» RECORDS FOR THIS TASK:
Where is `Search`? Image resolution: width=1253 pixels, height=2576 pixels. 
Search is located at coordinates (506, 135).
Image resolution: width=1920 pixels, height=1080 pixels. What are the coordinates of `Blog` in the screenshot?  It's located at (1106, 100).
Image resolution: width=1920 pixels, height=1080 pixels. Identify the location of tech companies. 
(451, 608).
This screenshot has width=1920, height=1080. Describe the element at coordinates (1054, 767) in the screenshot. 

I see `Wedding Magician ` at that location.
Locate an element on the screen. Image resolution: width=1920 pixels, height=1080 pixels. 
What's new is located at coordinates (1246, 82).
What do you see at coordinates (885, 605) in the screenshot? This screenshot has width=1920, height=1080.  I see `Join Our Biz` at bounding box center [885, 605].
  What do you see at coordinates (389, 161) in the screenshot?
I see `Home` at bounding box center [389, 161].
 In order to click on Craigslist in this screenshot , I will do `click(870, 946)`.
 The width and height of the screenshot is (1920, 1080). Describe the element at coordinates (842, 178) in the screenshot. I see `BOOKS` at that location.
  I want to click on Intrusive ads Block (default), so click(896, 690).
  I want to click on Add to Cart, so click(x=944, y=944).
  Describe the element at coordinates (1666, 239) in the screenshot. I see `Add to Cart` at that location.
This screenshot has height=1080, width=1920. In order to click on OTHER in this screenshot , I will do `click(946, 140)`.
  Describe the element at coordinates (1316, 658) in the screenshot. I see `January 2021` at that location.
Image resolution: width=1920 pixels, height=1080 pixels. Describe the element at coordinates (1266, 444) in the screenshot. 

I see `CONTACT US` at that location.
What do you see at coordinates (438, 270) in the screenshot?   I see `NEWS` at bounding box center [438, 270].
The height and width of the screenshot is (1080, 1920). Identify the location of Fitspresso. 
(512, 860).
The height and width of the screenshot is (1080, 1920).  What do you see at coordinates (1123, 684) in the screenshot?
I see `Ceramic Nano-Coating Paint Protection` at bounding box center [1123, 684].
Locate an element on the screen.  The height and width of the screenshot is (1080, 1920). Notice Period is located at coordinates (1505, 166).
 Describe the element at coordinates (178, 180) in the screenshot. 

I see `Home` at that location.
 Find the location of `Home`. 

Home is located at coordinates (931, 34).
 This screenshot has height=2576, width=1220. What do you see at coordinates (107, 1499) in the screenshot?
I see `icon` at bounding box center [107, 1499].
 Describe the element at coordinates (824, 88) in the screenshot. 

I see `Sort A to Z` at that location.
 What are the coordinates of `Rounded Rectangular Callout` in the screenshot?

» PROBLEM TO WORK ON: Can you rewrite all of the entries above, swapping "Image resolution" for "Screen resolution" and leaving everything else unchanged?

» SOLUTION FOR THIS PROBLEM:
Where is `Search`? Screen resolution: width=1253 pixels, height=2576 pixels. 
Search is located at coordinates (506, 135).
Screen resolution: width=1920 pixels, height=1080 pixels. What are the coordinates of `Blog` in the screenshot?  It's located at (1106, 100).
Screen resolution: width=1920 pixels, height=1080 pixels. Identify the location of tech companies. 
(451, 608).
This screenshot has width=1920, height=1080. Describe the element at coordinates (1054, 767) in the screenshot. 

I see `Wedding Magician ` at that location.
Locate an element on the screen. Screen resolution: width=1920 pixels, height=1080 pixels. 
What's new is located at coordinates (1246, 82).
What do you see at coordinates (885, 605) in the screenshot? This screenshot has width=1920, height=1080.  I see `Join Our Biz` at bounding box center [885, 605].
  What do you see at coordinates (389, 161) in the screenshot?
I see `Home` at bounding box center [389, 161].
 In order to click on Craigslist in this screenshot , I will do `click(870, 946)`.
 The width and height of the screenshot is (1920, 1080). Describe the element at coordinates (842, 178) in the screenshot. I see `BOOKS` at that location.
  I want to click on Intrusive ads Block (default), so click(896, 690).
  I want to click on Add to Cart, so click(x=944, y=944).
  Describe the element at coordinates (1666, 239) in the screenshot. I see `Add to Cart` at that location.
This screenshot has height=1080, width=1920. In order to click on OTHER in this screenshot , I will do `click(946, 140)`.
  Describe the element at coordinates (1316, 658) in the screenshot. I see `January 2021` at that location.
Screen resolution: width=1920 pixels, height=1080 pixels. Describe the element at coordinates (1266, 444) in the screenshot. 

I see `CONTACT US` at that location.
What do you see at coordinates (438, 270) in the screenshot?   I see `NEWS` at bounding box center [438, 270].
The height and width of the screenshot is (1080, 1920). Identify the location of Fitspresso. 
(512, 860).
The height and width of the screenshot is (1080, 1920).  What do you see at coordinates (1123, 684) in the screenshot?
I see `Ceramic Nano-Coating Paint Protection` at bounding box center [1123, 684].
Locate an element on the screen.  The height and width of the screenshot is (1080, 1920). Notice Period is located at coordinates (1505, 166).
 Describe the element at coordinates (178, 180) in the screenshot. 

I see `Home` at that location.
 Find the location of `Home`. 

Home is located at coordinates (931, 34).
 This screenshot has height=2576, width=1220. What do you see at coordinates (107, 1499) in the screenshot?
I see `icon` at bounding box center [107, 1499].
 Describe the element at coordinates (824, 88) in the screenshot. 

I see `Sort A to Z` at that location.
 What are the coordinates of `Rounded Rectangular Callout` in the screenshot?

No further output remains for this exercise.